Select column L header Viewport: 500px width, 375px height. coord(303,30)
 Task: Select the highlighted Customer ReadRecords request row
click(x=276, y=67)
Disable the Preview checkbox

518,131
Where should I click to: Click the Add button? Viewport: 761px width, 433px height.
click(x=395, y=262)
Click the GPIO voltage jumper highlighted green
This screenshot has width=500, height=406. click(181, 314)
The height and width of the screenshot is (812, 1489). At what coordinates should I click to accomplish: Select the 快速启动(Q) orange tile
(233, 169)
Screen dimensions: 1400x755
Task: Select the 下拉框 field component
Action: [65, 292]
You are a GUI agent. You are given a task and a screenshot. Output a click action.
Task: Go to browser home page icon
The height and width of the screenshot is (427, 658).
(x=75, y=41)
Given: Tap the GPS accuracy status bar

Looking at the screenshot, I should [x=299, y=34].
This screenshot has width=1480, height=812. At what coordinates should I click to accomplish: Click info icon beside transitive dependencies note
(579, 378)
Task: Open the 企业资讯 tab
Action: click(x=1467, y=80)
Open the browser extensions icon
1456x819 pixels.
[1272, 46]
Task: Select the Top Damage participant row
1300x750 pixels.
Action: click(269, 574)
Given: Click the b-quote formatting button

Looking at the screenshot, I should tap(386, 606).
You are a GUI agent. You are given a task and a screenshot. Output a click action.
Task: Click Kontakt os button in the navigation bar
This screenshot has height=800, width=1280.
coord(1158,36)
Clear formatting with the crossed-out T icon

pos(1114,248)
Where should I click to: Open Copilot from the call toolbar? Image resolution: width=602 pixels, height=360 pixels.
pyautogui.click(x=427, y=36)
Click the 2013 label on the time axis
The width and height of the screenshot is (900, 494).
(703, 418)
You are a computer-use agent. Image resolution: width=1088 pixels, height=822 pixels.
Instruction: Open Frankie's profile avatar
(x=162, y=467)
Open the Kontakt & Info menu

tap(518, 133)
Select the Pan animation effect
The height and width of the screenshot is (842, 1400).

☆ ☆ ☆

» Stated problem
Quote every one of the records above verbatim.

» Response to the exercise
Select column L header Viewport: 500px width, 375px height. coord(303,30)
 Task: Select the highlighted Customer ReadRecords request row
click(x=276, y=67)
Disable the Preview checkbox

518,131
Where should I click to: Click the Add button? Viewport: 761px width, 433px height.
click(x=395, y=262)
Click the GPIO voltage jumper highlighted green
This screenshot has width=500, height=406. click(181, 314)
The height and width of the screenshot is (812, 1489). At what coordinates should I click to accomplish: Select the 快速启动(Q) orange tile
(233, 169)
Screen dimensions: 1400x755
Task: Select the 下拉框 field component
Action: [65, 292]
You are a GUI agent. You are given a task and a screenshot. Output a click action.
Task: Go to browser home page icon
The height and width of the screenshot is (427, 658).
(x=75, y=41)
Given: Tap the GPS accuracy status bar

Looking at the screenshot, I should [x=299, y=34].
This screenshot has width=1480, height=812. At what coordinates should I click to accomplish: Click info icon beside transitive dependencies note
(579, 378)
Task: Open the 企业资讯 tab
Action: click(x=1467, y=80)
Open the browser extensions icon
1456x819 pixels.
[1272, 46]
Task: Select the Top Damage participant row
1300x750 pixels.
Action: click(269, 574)
Given: Click the b-quote formatting button

Looking at the screenshot, I should tap(386, 606).
You are a GUI agent. You are given a task and a screenshot. Output a click action.
Task: Click Kontakt os button in the navigation bar
This screenshot has height=800, width=1280.
coord(1158,36)
Clear formatting with the crossed-out T icon

pos(1114,248)
Where should I click to: Open Copilot from the call toolbar? Image resolution: width=602 pixels, height=360 pixels.
pyautogui.click(x=427, y=36)
Click the 2013 label on the time axis
The width and height of the screenshot is (900, 494).
(703, 418)
You are a computer-use agent. Image resolution: width=1088 pixels, height=822 pixels.
Instruction: Open Frankie's profile avatar
(x=162, y=467)
Open the Kontakt & Info menu

tap(518, 133)
Select the Pan animation effect
The height and width of the screenshot is (842, 1400).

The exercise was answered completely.